Electric field modifies heat capacity and energy spectrum features.

Maximum of heat capacity depends on boundary conditions and electric field.

Critical temperature for Bose-Einstein condensation increases with applied voltage.

Abstract

Thermodynamic properties of the one-dimensional (1D) quantum well (QW) with miscellaneous permutations of the Dirichlet (D) and Neumann (N) boundary conditions (BCs) at its edges in the perpendicular to the surfaces electric field $\mathscr{E}$ are calculated. For the canonical ensemble, analytical expressions involving theta functions are found for the mean energy and heat capacity $c_V$ for the box with no applied voltage. Pronounced maximum accompanied by the adjacent minimum of the specific heat dependence on the temperature $T$ for the pure Neumann QW and their absence for other BCs are predicted and explained by the structure of the corresponding energy spectrum.

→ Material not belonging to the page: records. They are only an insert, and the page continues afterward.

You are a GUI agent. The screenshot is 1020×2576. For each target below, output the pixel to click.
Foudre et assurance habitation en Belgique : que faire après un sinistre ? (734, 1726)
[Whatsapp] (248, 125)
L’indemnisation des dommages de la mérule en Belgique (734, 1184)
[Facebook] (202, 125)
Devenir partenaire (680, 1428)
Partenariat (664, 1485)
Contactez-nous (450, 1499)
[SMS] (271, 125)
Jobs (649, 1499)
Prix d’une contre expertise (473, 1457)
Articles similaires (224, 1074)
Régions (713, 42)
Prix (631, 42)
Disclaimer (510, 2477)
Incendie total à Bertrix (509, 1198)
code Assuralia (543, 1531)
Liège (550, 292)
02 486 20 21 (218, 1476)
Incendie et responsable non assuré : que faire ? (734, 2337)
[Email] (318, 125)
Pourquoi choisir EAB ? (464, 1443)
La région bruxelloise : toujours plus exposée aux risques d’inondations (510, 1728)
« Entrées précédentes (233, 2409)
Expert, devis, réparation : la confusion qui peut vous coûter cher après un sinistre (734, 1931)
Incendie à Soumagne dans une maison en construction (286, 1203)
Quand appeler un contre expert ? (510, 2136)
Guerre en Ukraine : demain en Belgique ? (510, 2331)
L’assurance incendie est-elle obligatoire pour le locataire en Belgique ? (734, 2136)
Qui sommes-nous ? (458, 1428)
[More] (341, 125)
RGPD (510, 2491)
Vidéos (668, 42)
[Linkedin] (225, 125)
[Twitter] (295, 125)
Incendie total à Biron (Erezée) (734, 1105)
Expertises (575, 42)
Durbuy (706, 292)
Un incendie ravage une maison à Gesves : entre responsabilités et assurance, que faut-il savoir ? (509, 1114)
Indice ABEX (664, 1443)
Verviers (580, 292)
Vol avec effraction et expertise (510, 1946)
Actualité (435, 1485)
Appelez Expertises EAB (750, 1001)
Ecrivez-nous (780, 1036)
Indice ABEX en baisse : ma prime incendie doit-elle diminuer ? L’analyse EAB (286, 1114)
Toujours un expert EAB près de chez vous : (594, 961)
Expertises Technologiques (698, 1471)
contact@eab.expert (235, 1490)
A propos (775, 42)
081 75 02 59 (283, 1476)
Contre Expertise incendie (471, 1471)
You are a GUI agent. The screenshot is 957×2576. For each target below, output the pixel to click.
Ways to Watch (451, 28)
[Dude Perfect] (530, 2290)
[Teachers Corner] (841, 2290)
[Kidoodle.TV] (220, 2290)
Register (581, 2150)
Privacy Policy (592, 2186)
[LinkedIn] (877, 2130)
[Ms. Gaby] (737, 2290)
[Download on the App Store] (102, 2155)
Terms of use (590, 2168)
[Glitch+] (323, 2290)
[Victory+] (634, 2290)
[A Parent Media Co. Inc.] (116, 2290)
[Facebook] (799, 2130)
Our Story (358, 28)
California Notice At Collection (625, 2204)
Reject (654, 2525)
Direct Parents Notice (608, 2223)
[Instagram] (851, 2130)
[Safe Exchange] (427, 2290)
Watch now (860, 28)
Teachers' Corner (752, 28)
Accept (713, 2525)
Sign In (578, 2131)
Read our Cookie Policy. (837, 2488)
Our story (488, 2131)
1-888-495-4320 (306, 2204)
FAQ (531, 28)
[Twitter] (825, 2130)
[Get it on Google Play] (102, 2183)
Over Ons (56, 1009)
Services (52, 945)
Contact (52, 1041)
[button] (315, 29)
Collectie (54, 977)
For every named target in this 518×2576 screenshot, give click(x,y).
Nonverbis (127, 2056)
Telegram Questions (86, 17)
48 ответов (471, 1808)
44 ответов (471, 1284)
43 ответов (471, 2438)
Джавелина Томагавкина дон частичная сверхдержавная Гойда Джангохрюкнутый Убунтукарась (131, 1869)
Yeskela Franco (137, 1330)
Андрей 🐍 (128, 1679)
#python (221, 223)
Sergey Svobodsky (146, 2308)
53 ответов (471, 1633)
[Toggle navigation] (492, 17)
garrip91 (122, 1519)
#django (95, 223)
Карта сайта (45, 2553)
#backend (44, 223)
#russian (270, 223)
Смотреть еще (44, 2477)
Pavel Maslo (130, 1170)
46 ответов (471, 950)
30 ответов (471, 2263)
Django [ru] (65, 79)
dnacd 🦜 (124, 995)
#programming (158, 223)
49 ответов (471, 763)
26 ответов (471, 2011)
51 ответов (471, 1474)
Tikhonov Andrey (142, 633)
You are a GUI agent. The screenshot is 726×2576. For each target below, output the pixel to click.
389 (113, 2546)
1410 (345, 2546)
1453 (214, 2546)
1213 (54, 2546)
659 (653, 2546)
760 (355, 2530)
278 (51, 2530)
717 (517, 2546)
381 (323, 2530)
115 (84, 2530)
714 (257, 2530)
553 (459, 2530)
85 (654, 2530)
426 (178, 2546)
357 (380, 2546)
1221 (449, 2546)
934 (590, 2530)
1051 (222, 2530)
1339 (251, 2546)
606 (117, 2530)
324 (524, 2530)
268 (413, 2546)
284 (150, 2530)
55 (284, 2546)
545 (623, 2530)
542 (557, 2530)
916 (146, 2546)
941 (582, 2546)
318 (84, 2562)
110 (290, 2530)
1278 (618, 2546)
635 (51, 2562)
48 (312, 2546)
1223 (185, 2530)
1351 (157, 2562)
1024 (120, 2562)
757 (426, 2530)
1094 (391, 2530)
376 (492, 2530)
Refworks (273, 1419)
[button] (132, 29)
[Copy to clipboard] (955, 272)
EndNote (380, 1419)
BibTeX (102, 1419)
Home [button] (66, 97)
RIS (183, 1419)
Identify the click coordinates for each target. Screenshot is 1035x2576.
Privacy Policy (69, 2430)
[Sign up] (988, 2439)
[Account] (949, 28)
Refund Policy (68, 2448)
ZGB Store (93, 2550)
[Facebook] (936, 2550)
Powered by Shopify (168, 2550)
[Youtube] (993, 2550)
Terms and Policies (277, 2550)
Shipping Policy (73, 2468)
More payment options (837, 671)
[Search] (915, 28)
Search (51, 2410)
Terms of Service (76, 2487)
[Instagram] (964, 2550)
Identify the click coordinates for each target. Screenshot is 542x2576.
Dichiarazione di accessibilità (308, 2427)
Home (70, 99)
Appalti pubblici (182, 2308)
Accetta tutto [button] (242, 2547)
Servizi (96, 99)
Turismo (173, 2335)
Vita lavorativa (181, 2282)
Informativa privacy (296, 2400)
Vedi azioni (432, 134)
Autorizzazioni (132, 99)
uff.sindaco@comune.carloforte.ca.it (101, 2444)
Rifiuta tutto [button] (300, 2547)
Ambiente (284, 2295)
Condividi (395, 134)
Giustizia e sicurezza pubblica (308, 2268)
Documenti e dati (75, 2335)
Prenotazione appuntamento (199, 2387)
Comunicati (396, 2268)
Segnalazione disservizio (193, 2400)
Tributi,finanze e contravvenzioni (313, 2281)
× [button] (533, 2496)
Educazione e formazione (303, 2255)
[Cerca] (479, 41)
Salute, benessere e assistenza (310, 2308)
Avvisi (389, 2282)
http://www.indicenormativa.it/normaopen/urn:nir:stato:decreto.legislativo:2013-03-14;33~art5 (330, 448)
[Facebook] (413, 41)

Applied field leads to the increase of the heat capacity and formation of the new or modification of the existing extrema what is qualitatively described by the influence of the associated electric potential. A remarkable feature of the Fermi grand canonical ensemble is, at any BC combination in zero fields, a salient maximum of $c_V$ observed on the $T$ axis for one particle and its absence for any other number $N$ of corpuscles. Qualitative and quantitative explanation of this phenomenon employs the analysis of the chemical potential and its temperature dependence for different $N$. It is proved that critical temperature $T_{cr}$ of the Bose-Einstein (BE) condensation increases with the applied voltage for any number of particles and for any BC permutation except the ND case at small intensities $\mathscr{E}$ what is explained again by the modification by the field of the interrelated energies. It is shown that even for the temperatures smaller than $T_{cr}$ the total dipole moment $\langle P\rangle$ may become negative for the quite moderate $\mathscr{E}$. For either Fermi or BE system, the influence of the electric field on the heat capacity is shown to be suppressed with $N$ growing.